Because of the video, prison officials dropped the disciplinary case against Thorpe that was based on Kawal's version of events. The incident report to the state agency that regulates local jails was reclassified from an "individual inmate disturbance" to a "personnel/inmate assault." And the District Attorney's Office was notified.
Prosecutors doubt, however, that they can prove Kawal committed a crime. "We are unable to prove his intent beyond a reasonable doubt in a court of law," a spokeswoman there said.
Thorpe was not a model inmate. His prison record noted his "assaultive behavior." Figuring he might cause trouble, prison officials aimed a camera straight at his cell.
West Seneca police arrested him in November when called to a home on Bourbon Court, where an intruder was threatening a woman living there and taking items from the home. Thorpe was charged with grand larceny and criminal mischief, among other counts, and released after arraignment without having to post bail.
The next day, West Seneca police said, Thorpe returned to the residence and shattered a liquor bottle against the woman's face. This time, he was held on $150,000 bail. He's now in a state prison and eligible for parole in July 2023.
Based on prison records, Thorpe finished his breakfast on July 20 and shouted for Kawal to collect his tray.
"Get your fat Black ass up and get my trash," Thorpe yelled, according to the Kawal statement that lodged disciplinary charges against the inmate. On the video, Thorpe can be heard shouting harsh insults and demanding that his trash be retrieved. An echo makes his words hard to distinguish, but those that do come through are not kind.
Later, after Kawal "inadvertently" closed the hatch door on Thorpe's arm, the inmate threatened to kill the officer and his family, Kawal reported. If that happened, the video provided to The News under New York's Freedom of Information Law ends before the threats are heard.
Kawal said nothing about the threats during his disciplinary hearing Aug. 9.
When the correctional facility's second in command, Chief Christine Green, gave him the floor, Kawal doubled down on his written report, which his supervisors had already deemed false.
"I would like to go with what my pink sheet says," he said, according to a transcript.
A CSEA representative, John DiMartino, did most of the talking: "Kawal's statement that was submitted was truthful regarding what happened," DiMartino said. "He has cooperated with the hearing and all paperwork submitted with this incident. He has never been accused of lying in the past. He has never had any past incidents such as this."
A week later, the Jail Management Division sent a letter to Kawal, who had been a deputy for a little over two years and, according to records obtained by The News, had an unremarkable disciplinary file.

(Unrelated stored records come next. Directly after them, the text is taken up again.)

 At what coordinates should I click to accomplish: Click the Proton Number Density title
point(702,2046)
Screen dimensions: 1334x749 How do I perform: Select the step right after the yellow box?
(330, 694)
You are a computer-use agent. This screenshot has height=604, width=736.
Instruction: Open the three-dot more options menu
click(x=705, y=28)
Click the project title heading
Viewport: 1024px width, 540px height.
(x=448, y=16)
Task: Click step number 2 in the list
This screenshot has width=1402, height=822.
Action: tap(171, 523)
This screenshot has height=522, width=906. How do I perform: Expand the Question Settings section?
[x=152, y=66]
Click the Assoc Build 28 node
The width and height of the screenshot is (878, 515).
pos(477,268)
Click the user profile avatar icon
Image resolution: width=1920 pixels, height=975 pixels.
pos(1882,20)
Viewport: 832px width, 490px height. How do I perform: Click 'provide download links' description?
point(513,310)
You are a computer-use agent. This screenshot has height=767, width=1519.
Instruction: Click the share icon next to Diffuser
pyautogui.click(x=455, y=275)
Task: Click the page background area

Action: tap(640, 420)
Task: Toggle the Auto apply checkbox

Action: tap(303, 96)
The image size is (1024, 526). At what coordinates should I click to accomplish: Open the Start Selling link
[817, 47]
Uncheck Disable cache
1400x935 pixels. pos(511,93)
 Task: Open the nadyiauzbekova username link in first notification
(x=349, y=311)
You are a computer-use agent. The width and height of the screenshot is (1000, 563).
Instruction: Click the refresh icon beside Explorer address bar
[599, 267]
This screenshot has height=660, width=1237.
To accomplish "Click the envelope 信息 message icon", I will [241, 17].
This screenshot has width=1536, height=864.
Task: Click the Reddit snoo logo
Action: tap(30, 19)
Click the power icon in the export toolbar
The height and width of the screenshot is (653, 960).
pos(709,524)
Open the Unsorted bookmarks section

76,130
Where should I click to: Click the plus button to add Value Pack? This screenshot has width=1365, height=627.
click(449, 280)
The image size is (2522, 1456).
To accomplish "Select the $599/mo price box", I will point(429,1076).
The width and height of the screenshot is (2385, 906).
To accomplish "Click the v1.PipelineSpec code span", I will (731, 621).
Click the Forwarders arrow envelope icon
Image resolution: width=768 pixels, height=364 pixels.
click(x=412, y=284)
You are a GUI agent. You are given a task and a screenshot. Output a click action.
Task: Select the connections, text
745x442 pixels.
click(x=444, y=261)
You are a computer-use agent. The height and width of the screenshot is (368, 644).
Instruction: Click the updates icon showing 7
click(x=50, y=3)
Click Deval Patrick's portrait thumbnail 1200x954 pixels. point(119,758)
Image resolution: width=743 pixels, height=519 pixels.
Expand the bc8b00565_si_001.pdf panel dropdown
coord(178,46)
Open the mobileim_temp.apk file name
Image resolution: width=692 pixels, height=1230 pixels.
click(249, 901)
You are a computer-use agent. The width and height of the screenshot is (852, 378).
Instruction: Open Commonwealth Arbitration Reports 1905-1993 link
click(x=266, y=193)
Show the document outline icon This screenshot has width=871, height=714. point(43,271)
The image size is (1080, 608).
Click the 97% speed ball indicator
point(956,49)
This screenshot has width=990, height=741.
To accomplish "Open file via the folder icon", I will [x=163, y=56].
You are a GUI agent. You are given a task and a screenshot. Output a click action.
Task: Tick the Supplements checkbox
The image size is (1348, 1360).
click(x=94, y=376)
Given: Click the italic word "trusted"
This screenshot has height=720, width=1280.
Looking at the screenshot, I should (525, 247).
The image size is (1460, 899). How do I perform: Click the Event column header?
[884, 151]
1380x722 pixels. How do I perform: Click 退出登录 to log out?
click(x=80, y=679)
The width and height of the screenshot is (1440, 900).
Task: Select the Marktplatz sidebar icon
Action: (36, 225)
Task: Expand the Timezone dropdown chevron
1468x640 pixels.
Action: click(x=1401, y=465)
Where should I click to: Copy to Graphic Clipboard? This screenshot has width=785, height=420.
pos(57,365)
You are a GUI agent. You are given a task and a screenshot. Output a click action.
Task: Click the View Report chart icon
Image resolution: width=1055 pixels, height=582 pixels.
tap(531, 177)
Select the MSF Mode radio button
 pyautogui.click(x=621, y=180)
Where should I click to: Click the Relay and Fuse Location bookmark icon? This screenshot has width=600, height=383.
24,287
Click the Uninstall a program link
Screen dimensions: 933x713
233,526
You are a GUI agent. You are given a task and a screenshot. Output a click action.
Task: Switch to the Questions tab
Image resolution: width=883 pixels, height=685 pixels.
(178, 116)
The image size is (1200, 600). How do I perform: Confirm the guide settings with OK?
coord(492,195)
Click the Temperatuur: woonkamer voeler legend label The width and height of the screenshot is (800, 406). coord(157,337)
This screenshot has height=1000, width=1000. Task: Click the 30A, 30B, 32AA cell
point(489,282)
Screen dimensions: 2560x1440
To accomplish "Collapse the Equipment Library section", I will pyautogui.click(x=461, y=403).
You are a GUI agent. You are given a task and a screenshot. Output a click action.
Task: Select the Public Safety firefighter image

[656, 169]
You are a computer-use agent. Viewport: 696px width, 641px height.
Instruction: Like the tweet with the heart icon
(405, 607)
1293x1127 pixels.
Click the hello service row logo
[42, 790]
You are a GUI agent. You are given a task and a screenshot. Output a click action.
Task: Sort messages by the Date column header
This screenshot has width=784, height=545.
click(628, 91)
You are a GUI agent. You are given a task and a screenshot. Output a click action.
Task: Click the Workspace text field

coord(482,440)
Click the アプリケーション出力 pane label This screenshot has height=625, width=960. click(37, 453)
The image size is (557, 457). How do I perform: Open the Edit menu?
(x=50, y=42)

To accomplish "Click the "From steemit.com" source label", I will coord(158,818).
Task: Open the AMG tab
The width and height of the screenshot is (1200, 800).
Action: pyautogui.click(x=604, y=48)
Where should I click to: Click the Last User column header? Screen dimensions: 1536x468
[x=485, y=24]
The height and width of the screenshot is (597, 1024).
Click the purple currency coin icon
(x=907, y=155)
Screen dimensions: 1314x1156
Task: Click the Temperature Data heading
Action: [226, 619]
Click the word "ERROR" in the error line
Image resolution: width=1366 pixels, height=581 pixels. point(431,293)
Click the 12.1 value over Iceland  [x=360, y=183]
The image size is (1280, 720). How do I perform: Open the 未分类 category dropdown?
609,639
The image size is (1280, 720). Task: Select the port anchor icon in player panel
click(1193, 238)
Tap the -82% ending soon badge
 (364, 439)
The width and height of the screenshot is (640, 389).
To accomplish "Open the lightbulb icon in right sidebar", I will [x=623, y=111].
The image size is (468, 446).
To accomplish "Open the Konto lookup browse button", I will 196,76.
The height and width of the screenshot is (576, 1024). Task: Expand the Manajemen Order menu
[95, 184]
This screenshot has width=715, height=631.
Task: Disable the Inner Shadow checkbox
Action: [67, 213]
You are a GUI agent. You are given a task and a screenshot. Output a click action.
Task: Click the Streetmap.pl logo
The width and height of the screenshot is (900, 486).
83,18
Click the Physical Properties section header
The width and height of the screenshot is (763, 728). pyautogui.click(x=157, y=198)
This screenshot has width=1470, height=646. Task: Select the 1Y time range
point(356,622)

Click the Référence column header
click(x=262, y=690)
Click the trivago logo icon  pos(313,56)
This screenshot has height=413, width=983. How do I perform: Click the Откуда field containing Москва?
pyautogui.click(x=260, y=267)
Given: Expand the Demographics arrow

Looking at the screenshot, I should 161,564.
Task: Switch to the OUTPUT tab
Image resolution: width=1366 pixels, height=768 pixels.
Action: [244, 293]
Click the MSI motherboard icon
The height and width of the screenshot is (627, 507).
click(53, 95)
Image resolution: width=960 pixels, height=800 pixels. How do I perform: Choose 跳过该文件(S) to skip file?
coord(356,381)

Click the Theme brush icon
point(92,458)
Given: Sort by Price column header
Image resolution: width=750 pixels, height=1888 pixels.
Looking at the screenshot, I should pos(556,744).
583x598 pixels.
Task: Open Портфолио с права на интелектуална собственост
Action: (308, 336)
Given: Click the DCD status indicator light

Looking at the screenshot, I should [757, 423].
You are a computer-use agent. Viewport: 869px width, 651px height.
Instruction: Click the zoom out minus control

"Your employment with the Erie County Sheriff's Office is terminated, effective immediately," the letter said.
In March, a few months before the incident, the sheriff defended his agency's approach to internal discipline as Erie County legislators asked why he had not treated certain deputies with a firmer hand.
Howard, along with Greenan, explained that firing an employee can backfire if their union takes the case to arbitration and the worker is reinstated. The employer usually wins back pay, which can be doubly costly to the employer if a replacement worker was on the job while the case was pending, they said.
The Sheriff's Office, under Howard or his successor, will face this potential scenario with Kawal. While the former deputy and his union representative did not return telephone messages seeking comment, Greenan told The News that CSEA Local 815 has filed papers to take the case to arbitration.